Scott Valentine (born May 2, 1991) is a Canadian professional ice hockey defenceman. He is currently playing for HC Bolzano of the ICE Hockey League (ICEHL). Valentine was selected by the Anaheim Ducks in the sixth round (166th overall) of the 2009 NHL Entry Draft. He was born in Metcalfe, Ontario (now Ottawa, Ontario).

Playing career
Valentine played major junior hockey in the Ontario Hockey League (OHL). On September 30, 2011, the Nashville Predators of the National Hockey League (NHL) signed Valentine as a free agent to a three-year, entry level contract.
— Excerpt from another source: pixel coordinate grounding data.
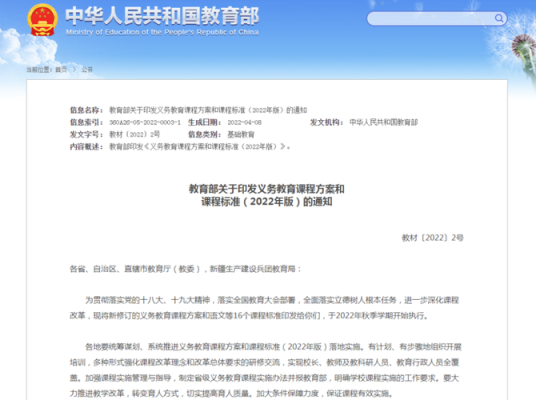The width and height of the screenshot is (536, 400).
Task: Click the addressee line starting with 各省
Action: tap(185, 269)
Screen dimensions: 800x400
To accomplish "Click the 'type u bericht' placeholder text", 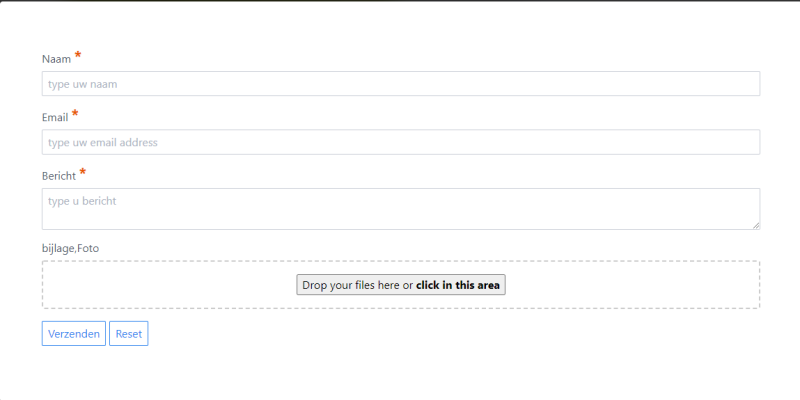I will tap(82, 201).
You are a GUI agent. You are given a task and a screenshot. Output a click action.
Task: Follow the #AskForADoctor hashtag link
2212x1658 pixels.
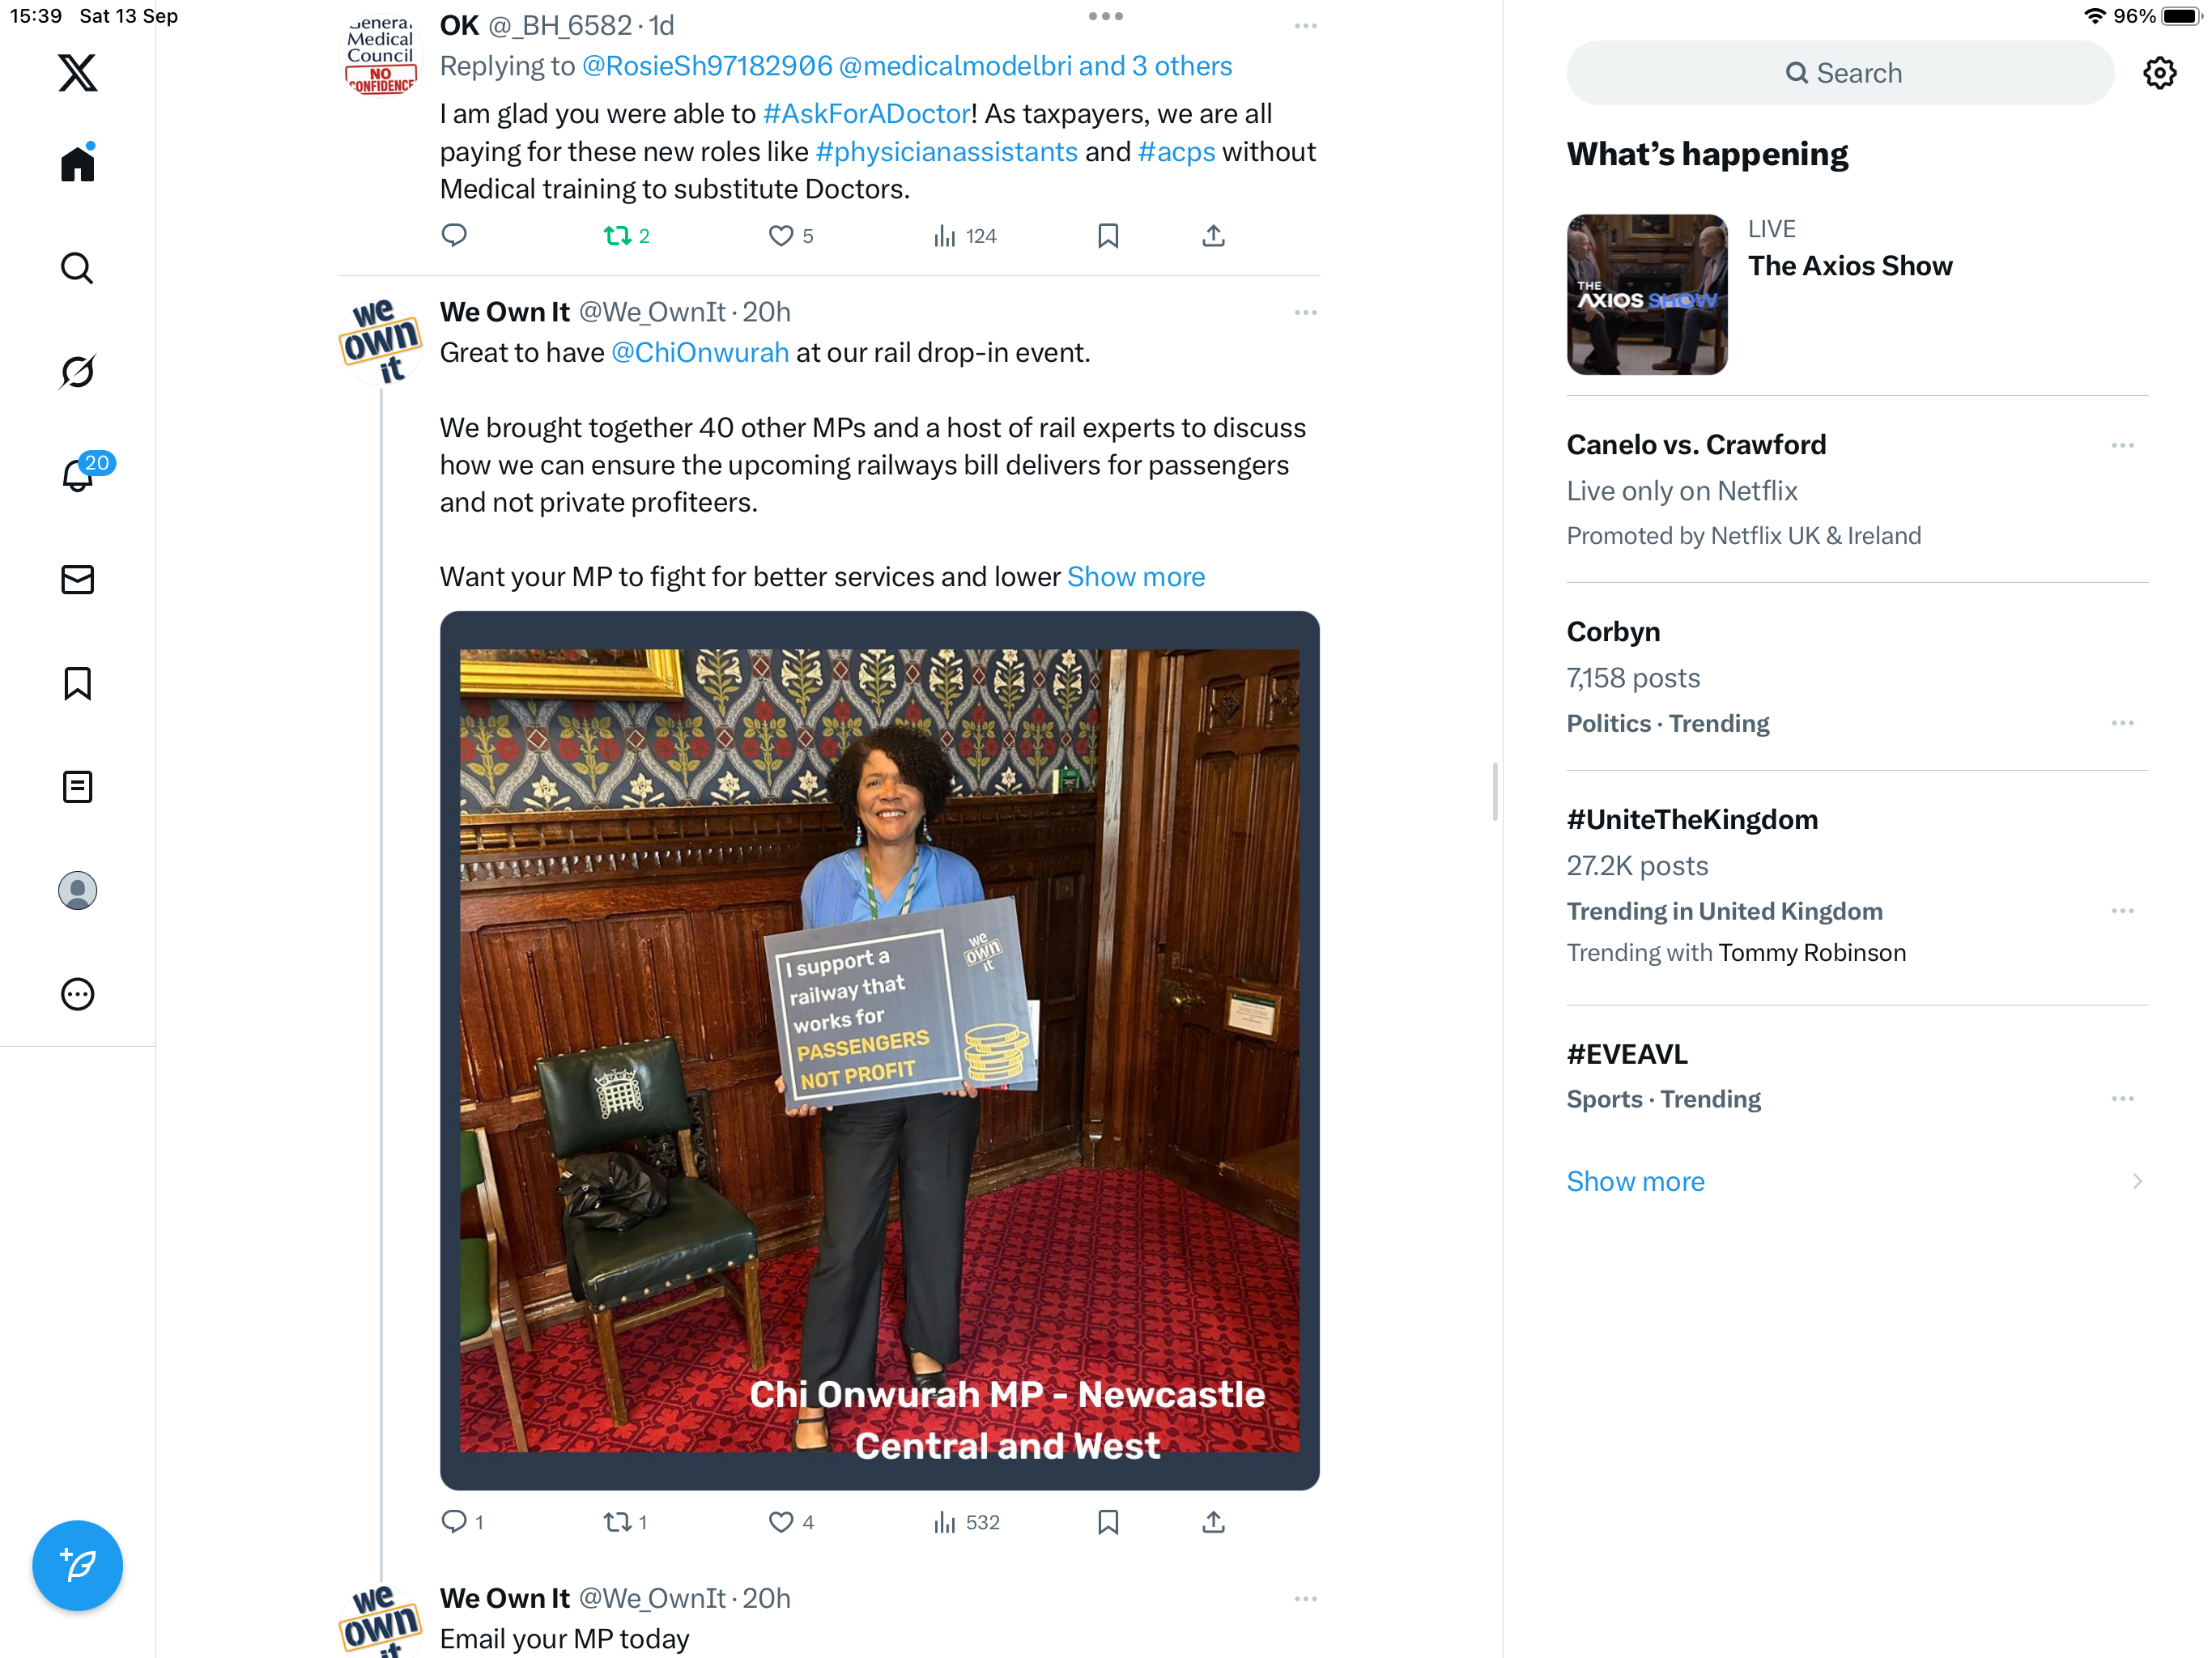[x=866, y=114]
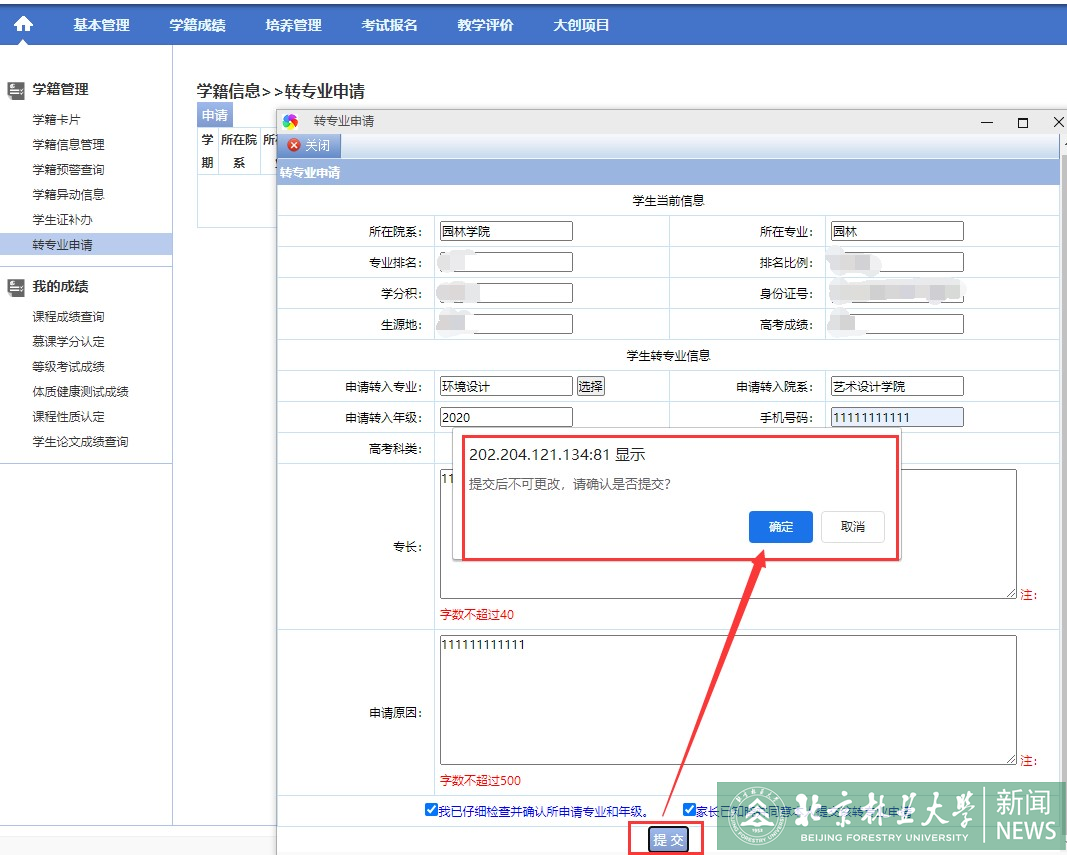This screenshot has width=1067, height=855.
Task: Cancel the confirmation with 取消 button
Action: pos(852,527)

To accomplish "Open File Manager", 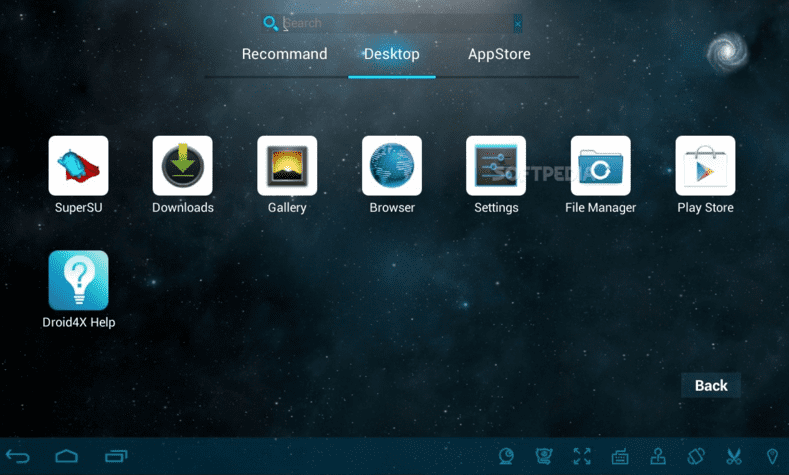I will point(600,166).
For the duration of his entry-level contract Valentine was assigned to AHL affiliate, the Milwaukee Admirals.

Unsigned by the Predators, and released to free agency, Valentine began the 2014–15 season, with the Idaho Steelheads of the ECHL. After posting six assists in 12 games with the Steelheads, Valentine was signed by AHL affiliate, the Texas Stars, for the remainder of the season on November 19, 2014.

As a free agent, Valentine left North America to sign a contract during the 2015–16 season in Germany with Krefeld Pinguine of the DEL on October 4, 2015.

Valentine opted to continue in the German league the following season, signing as a free agent with rivals, Augsburger Panther to a one-year deal on May 13, 2016.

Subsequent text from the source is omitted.